Маяковский помнил о дырочках-овальцах. Он был бездомен, ему негде было вымыть руки, когда он учился в школе живописи и ваяния. Там были разные люди: богатые, которые могли подходить к стойкам буфета, и люди, которым буфет приходилось не замечать, люди в пальто, люди в накидках и даже такие, у которых не было во что переодеться и что накинуть.
У Маяковского потом в стихах сурово и поэтично прошло деление на богатых и бедных.
Красивый замученный человек, которому негде было вымыть руки, подружился с Давидом Бурлюком.
Давид полюбил Маяковского, как иногда авантюрист любит бездомного гения, владельца ненайденного королевства. Он пошел за своим предводителем в крылатке, искал его государство и потерял гражданство Родины своего гения.
Сейчас Давид Бурлюк благоразумный, крепкий и напряженный, трудолюбивый старик. За сорок лет этот сильный человек не продвинулся вперед и на две недели, но, конечно, состарился.
Хлебников для Давида Бурлюка тоже совершенно чужой человек — это уже околица его интересов.
Велимир Хлебников хотел понять ритм истории.
Давид Бурлюк любил сенсацию и старался сделать Велимира Хлебникова не столько понятным, сколько удивительным.
Хлебников был этим недоволен.

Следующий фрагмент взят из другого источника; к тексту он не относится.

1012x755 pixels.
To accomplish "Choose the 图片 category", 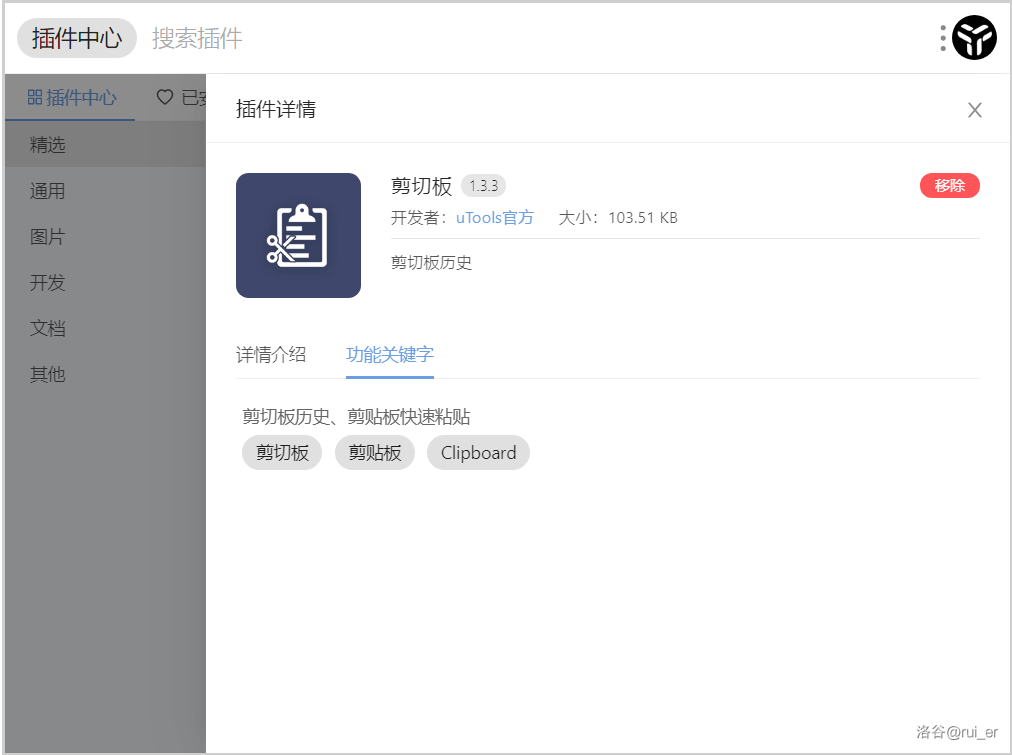I will 48,237.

Для того чтобы ни от кого не зависеть и не быть связанным корыстью дружбы, он обратился в странника.
Когда он попал в Персию, тут его называли дервишем.
Ему больше удивлялись, чем читали, он тихо объяснял, что многие его слова, например слово «зензивер», не заумное, а название птицы. Рассказывал про слово, которое можно разделять, которое можно обновить. Снобы ждали от него слов, о которые можно было бы почесаться.
Хлебников сейчас вошел в современную поэзию и стал для многих понятным. Его опыт растолкован людьми, которые ему сперва удивлялись и не понимали его; Хлебникова нельзя вынуть из истории советской литературы. В конце концов, история милостива: солнце, накаливая, разрушает золотоносную руду, превращает ее в щебень и песок; потоки весенней воды промывают пески; золото освобождается, поэт становится нужным.
Время, которое для этого требуется, обычно больше человеческой жизни.
До поворота казалось всем по дороге. Главное было в отрицании прошлого.